BBC Proms 2026: Korngold’s Violin Concerto at the Royal Albert Hall - The Upcoming
BBCプロムス2026:ロイヤル・アルバート・ホールでのコルンゴルトのヴァイオリン協奏曲
BBCプロムス2026:ロイヤル・アルバート・ホールでのコルンゴルトのヴァイオリン協奏曲
BBCスコティッシュ交響楽団の首席指揮者に任命されてから1年足らずのデリヤナ・ラザロヴァが、BBCプロムスの今シーズンにおいて、相互参照と回想に富んだプログラムで手堅いコンサートを披露した。
夜の幕開けは、ドブリンカ・タバコヴァが2017年に作曲した管弦楽のためのファンファーレ『オルフェウスの彗星』で、モンテヴェルディの『オルフェオ』を現代的な視点で再構築した作品である。雰囲気のあるホルンの音色は、次第に空中で振動するようなヴァイオリンの音へと引き継がれ、蜂のようなハミングの響きを生み出す。中盤、音楽は高音域と低音域の間を行き来する。会場に居合わせたタバコヴァは、演奏終了後に熱烈な歓迎を受けた。
アレーナ・バエヴァがステージに登場し、すぐにヴァイオリンを構え、コルンゴルトのヴァイオリン協奏曲ニ長調を開始した。2オクターブにわたる緩やかな旋律が、第1楽章(モデラート)の思索的で落ち着いたムードを確立する。多様なリズムを特徴とするこの楽章は、独奏ヴァイオリンとオーケストラが交互に主導権を握りながら対話を繰り広げる。高音域へ軽やかに舞い上がるオーケストラの弦楽器群には、歌うための十分な余地が与えられている。続く第2楽章「ロマンス」は、穏やかなテンポで始まり、滑らかで叙情的な導入部を持つ。その後、ヴァイオリニストは突然勢いを増し、劇的な転換を見せた後、繊細に冒頭の素材へと回帰する。最終楽章「アレグロ・アッサイ・ヴィヴァーチェ」は非常に活気に満ちた楽章で、オーケストラが独奏者を追いかけるような展開を見せた後、アンサンブルはより表情豊かなパッセージへと移行する。ここでコルンゴルトは、彼が名声を博した映画音楽の語法を取り入れ、流動的で統一感のあるテクスチャーを作り上げている。その結果、アップテンポでありながら映画的なセンスが加わり、スクリーンの叙情性が魅力的なオーケストラの言語へと昇華された。最後は管楽器がすべてを締めくくる。
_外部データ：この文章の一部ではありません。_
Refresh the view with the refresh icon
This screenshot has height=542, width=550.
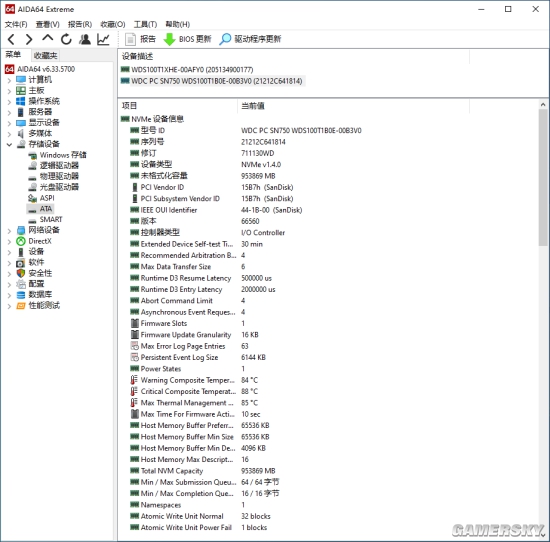(x=66, y=39)
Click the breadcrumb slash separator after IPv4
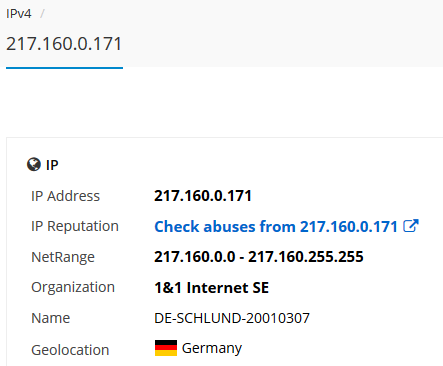The width and height of the screenshot is (443, 366). [42, 14]
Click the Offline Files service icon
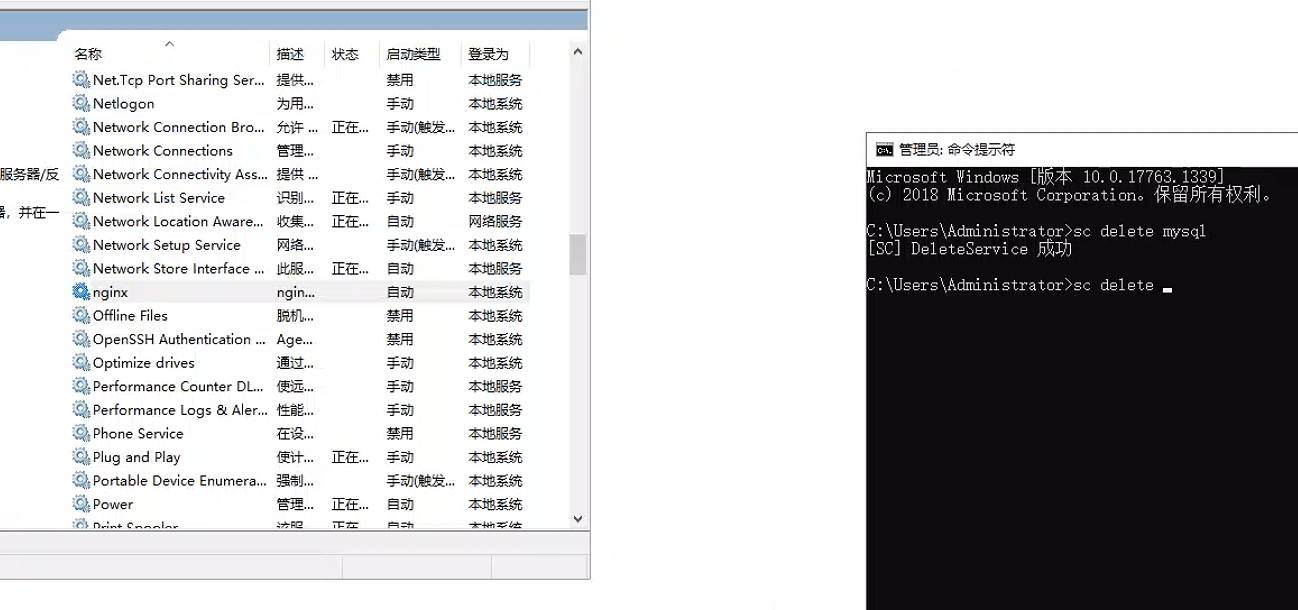Image resolution: width=1298 pixels, height=610 pixels. pos(81,316)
観客の温かい拍手に応え、バエヴァとラザロヴァは再びステージに登場し、二人ともヴァイオリンを手に、楽しいジャズ・カノン『After You, My Dear Gaston』を演奏した。
プロコフィエフの交響曲第5番変ロ長調は、圧倒的な対比を持つ記念碑的な作品である。広大な壮大さを持つアンダンテで始まり、金管楽器が音楽に堂々たる重みを与え、フルートとファゴットの音の奔流へと広がっていく。静寂は次第にトレモロへと溶け込み、弦楽器が主導する歓喜に満ちた調和の瞬間へと花開く。第2楽章の歯切れよく洗練されたスケルツォの後、アダージョは抑えられた子守唄のようなムードで始まり、徐々に脈動する核心へと高まっていく。最終楽章のアレグロ・ジョコーソでは、チェロがアンダンテを回想する。弦楽器セクション間の相互作用は特に効果的で、ヴィオラが短く割り込んだ後、熱狂的な介入を経て、スタッカートで「間違った音」を奏でる四重奏へと引き継がれる。これは、帯電したエネルギーの閃光である。
クライマックスや劇的な盛り上がりがあるにもかかわらず、オーケストラはプログラムが提供する感情の全範囲や鮮やかなイメージを完全には実現しきれていない。しかしながら、演奏は終始バランスが取れており、まとまりがあり、見事な実行力であった。